## 页面
────────────────

Given a 0-indexed integer array nums of size n, find the maximum difference between nums[i] and nums[j] (i.e., nums[j] - nums[i]), such that 0 <= i < j < n and nums[i] < nums[j].

Return the maximum difference. If no such i and j exists, return -1.

Example 1:

Input: nums = [7,1,5,4]
Output: 4
Explanation:
The maximum difference occurs with i = 1 and j = 2, nums[j] - nums[i] = 5 - 1 = 4.
Note that with i = 1 and j = 0, the difference nums[j] - nums[i] = 7 - 1 = 6, but i > j, so it is not valid.

Example 2:

Input: nums = [9,4,3,2]
Output: -1
Explanation:
There is no i and j such that i < j and nums[i] < nums[j].

Example 3:

Input: nums = [1,5,2,10]
Output: 9
Explanation:
The maximum difference occurs with i = 0 and j = 3, nums[j] - nums[i] = 10 - 1 = 9.

Note:

• n == nums.length
• 2 <= n <= 1000
• 1 <= nums[i] <= 10^9

解析

根据题意，给出了一个从 0 开始索引长度为 n 的列表 nums ，找出 nums[j] - nums[i] 的最大的差值，且 0 <= i < j < n ，且 nums[i] < nums[j] 。如果存在最大差值就返回，否则返回 -1 。

────────────────

## 简短任务 A
将页面中从"Given a 0-indexed"到"nums[i] = 5 - 1 = 4."这一段重写一遍，并把其中的"maximum difference"替换为"largest gap"。
页面与其后的清单互不相关，是两份各自独立的材料。

────────────────

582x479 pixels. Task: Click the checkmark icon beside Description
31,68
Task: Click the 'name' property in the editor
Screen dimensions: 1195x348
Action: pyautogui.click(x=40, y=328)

────────────────

## 简短任务 B
把整份清单按行转写为一个 JSON 字符串数组，每行对应一个字符串，空行不计。

## 正确答案 A
Given a 0-indexed integer array nums of size n, find the largest gap between nums[i] and nums[j] (i.e., nums[j] - nums[i]), such that 0 <= i < j < n and nums[i] < nums[j].

Return the largest gap. If no such i and j exists, return -1.

Example 1:

Input: nums = [7,1,5,4]
Output: 4
Explanation:
The largest gap occurs with i = 1 and j = 2, nums[j] - nums[i] = 5 - 1 = 4.

## 正确答案 B
[
  "582x479 pixels. Task: Click the checkmark icon beside Description",
  "31,68",
  "Task: Click the 'name' property in the editor",
  "Screen dimensions: 1195x348",
  "Action: pyautogui.click(x=40, y=328)"
]